Relatively few small businesses would be affected: Extending the tax cuts for top earners for another decade would come at a significant cost -- nearly $1 trillion in added debt over a decade.
But small businesses wouldn't see much of that cash.
Only 2.5% to 3.5% of small businesses would be affected by an increase in those two rates, according to the nonpartisan Congressional Research Service.
Instead, almost all individuals who report business income fall into lower tax brackets, where both Democrats and Republicans want to retain current rates.
And some of the businesses that do fall into the top two brackets are not what Americans typically consider "small businesses." They are doctors and lawyers and members of limited partnerships, not mom-and-pop store owners.
According to CRS, 80% of tax cuts in the top two brackets would go to non-businesses.
Small businesses are not job-creation heavyweights: It's the central premise of the argument to keep the current rates: Small businesses drive hiring. While frequently cited in political circles, it's not quite true.
First off, definitions of what exactly constitutes a small business vary greatly.
But a new report from the Treasury Department found that only 20% of small businesses in 2007 even had employees.
"It turns out most of the firms those politicians define as small businesses don't hire or invest very much at all," Gleckman wrote in a blog post on the subject.
Of course, small businesses do create a lot of jobs -- but at the same time, new ventures fail at a prodigious rate -- wiping out jobs just as fast as they are created.
According to CRS, "small businesses contribute only slightly more jobs that other firms relative to their employment share."
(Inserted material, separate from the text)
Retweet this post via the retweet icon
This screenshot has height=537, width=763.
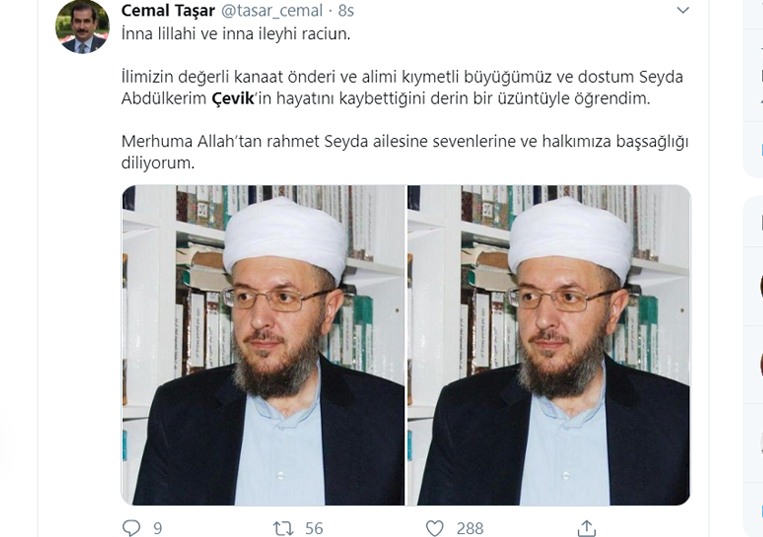click(283, 528)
And a smaller, very specific, subset of that group -- startups -- drive most of the job growth. Established firms, even small ones, hire far fewer workers.
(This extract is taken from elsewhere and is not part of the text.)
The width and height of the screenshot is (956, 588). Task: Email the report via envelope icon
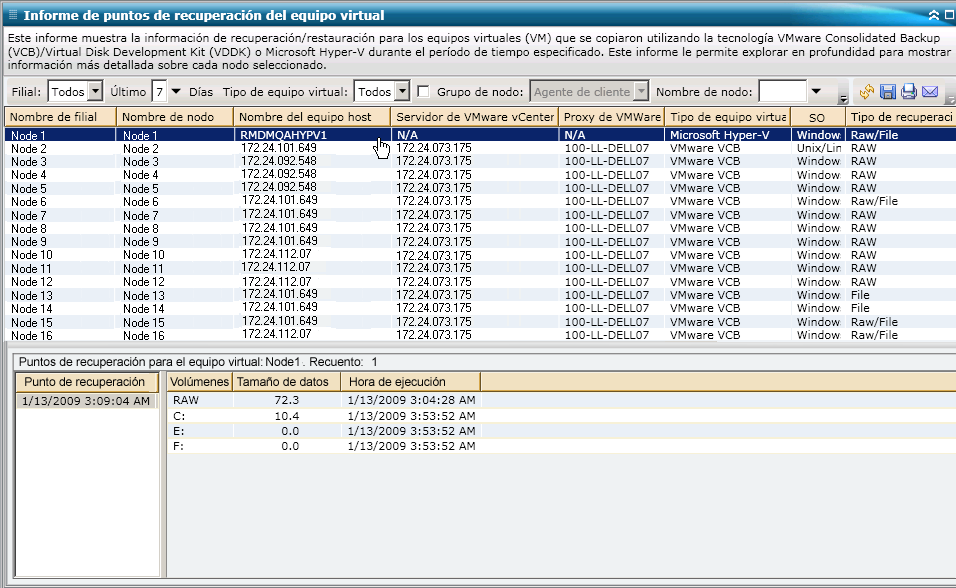[929, 92]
Tax cuts aren't powerful stimulus: Would an increase in tax rates mean fewer jobs are created? Maybe not.
"The primary thing standing in the way of hiring is not taxes, it's lack of demand in the economy," said Leonard Burman, a professor at Syracuse University's Maxwell School.
Over the long run, most research suggests modest tax rate increases "would have little negative impact on long-term economic growth and job creation," according to CRS.
Alan Viard, a resident scholar at the conservative American Enterprise Institute, said that tax cuts do little to stimulate aggregate demand in the economy. But, he added, higher marginal rates would cut into some firms' incentive to earn additional income.
Still, the rhetoric? Unconvincing.
"Politicians have this irrational romanticization of small businesses," Viard said. "There are no economic grounds why a small firm is better than a large firm."